**Текст:**
..........
Василий Ермаков - Павел Луспекаев. Белое солнце пустыни
Бутылка шампанского, брошенная Владимиром Мотылем в борт баркаса, на котором должен был вступить в схватку с басмачами и погибнуть доблестный Верещагин, разбилась лишь с третьего раза.
Мотыль тут же предсказал трудное прохождение фильма в курирующих инстанциях – в худсовете «Мосфильма», в Госкомитетах по кинематографии РСФСР и СССР. Предсказание режиссера сбылось полностью – «Белое солнце пустыни» имело трудную предэкранную судьбу…
Как истолковал это первое событие Павел Борисович Луспекаев, осталось неизвестным. Можно только догадываться – как…
Съемка была в разгаре, когда атмосфера вдруг начала сгущаться, темнеть, пока не наступил полный мрак. Диск солнца сделался черным. Тут кто-то вспомнил, что по радио предупреждали о солнечном затмении.
В дополнение к предсказанию Мотыля кто-то пошутил, что в мозгах чиновников комитетов сначала потемнеет, а потом посветлеет, и с фильмом все будет в порядке. Сбылось и это шутливое предсказание, с одной лишь, впрочем, существенной поправкой: посветлело не только в мозгах чиновников комитетов, но и в мозгах самого Мотыля, ибо многое в «придирках» к его творению было вполне справедливым, позитивным, как нынче выражаются. Сумев признать это, режиссер сумел донести фильм до блистательного завершения…
Павел Борисович отмолчался и в этот раз.
..........
**Исходные данные:**
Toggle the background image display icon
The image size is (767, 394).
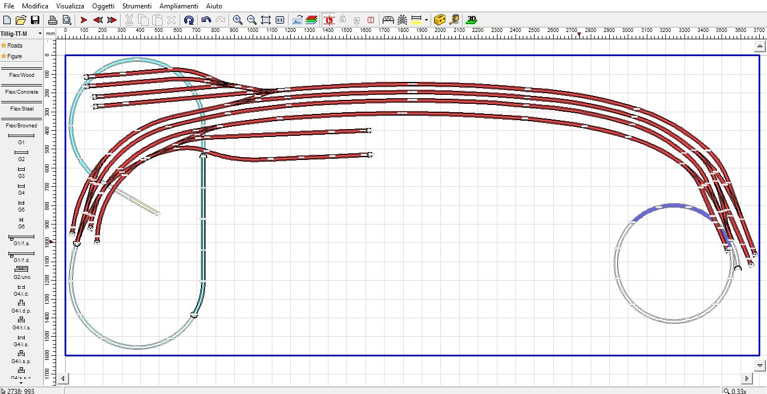298,20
..........
**Задания для работы:**
[1] Объясните, почему, согласно тексту о съемках «Белого солнца пустыни», шутливое предсказание сбылось «с одной лишь, впрочем, существенной поправкой». Ответ дайте в одном–трех предложениях.
[2] Переведите на английский язык предложение из текста о съемках «Белого солнца пустыни»: «Тут кто-то вспомнил, что по радио предупреждали о солнечном затмении».
[3] Подхватите текст о съемках «Белого солнца пустыни» и продолжите его после последнего предложения.

**Ответы к заданиям:**
[1] Посветлело не только в мозгах чиновников комитетов, но и в мозгах самого Мотыля, потому что многое в «придирках» к его фильму было вполне справедливым. Сумев это признать, режиссер довел фильм до блистательного завершения.

[2] Then someone remembered that the radio had warned of a solar eclipse.

[3]
Когда меняли отработанную точку съемки на следующую, все тот же Мотыль поймал боковым зрением какой-то странный блестящий объект дискообразной формы, то стремительно перемещавшийся над территорией, прилегавшей к месту съемки, то зависавший над нею. Съемочная группа чутко воспринимает перепады в настроении режиссера-постановщика, особенно если он наделен сильным волевым характером. Первая реакция – что случилось? Чем шеф недоволен?.. Так было и в этот раз. Проследив за изумленным взглядом Владимира Яковлевича, все участники съемок зафиксировали то же самое, что немного раньше зафиксировал он.
Толковать это событие никто не рискнул. Записные материалисты, ревнители прописных истин назовут стечение трех обстоятельств, столь разительно отличающихся одно от другого, разумеется, случайным, а попытку автора усмотреть в нем некий потаенный смысл вздором. История культуры, однако, щедра фактами, свидетельствующими об особенной – мистической – судьбе многих шедевров литературы и искусства. Укажем хотя бы на сложную, далеко не завершившуюся еще судьбу «Тихого Дона» или Янтарной комнаты. Так почему бы такому шедевру кинематографа, как «Белое солнце пустыни», не обрести похожую судьбу? И не полезней ли вопреки наивному желанию отмахнуться, поразмыслить, что пытается втемяшить в наши ленивые головы Всевышний через явленные им события? А ведь пытается же!..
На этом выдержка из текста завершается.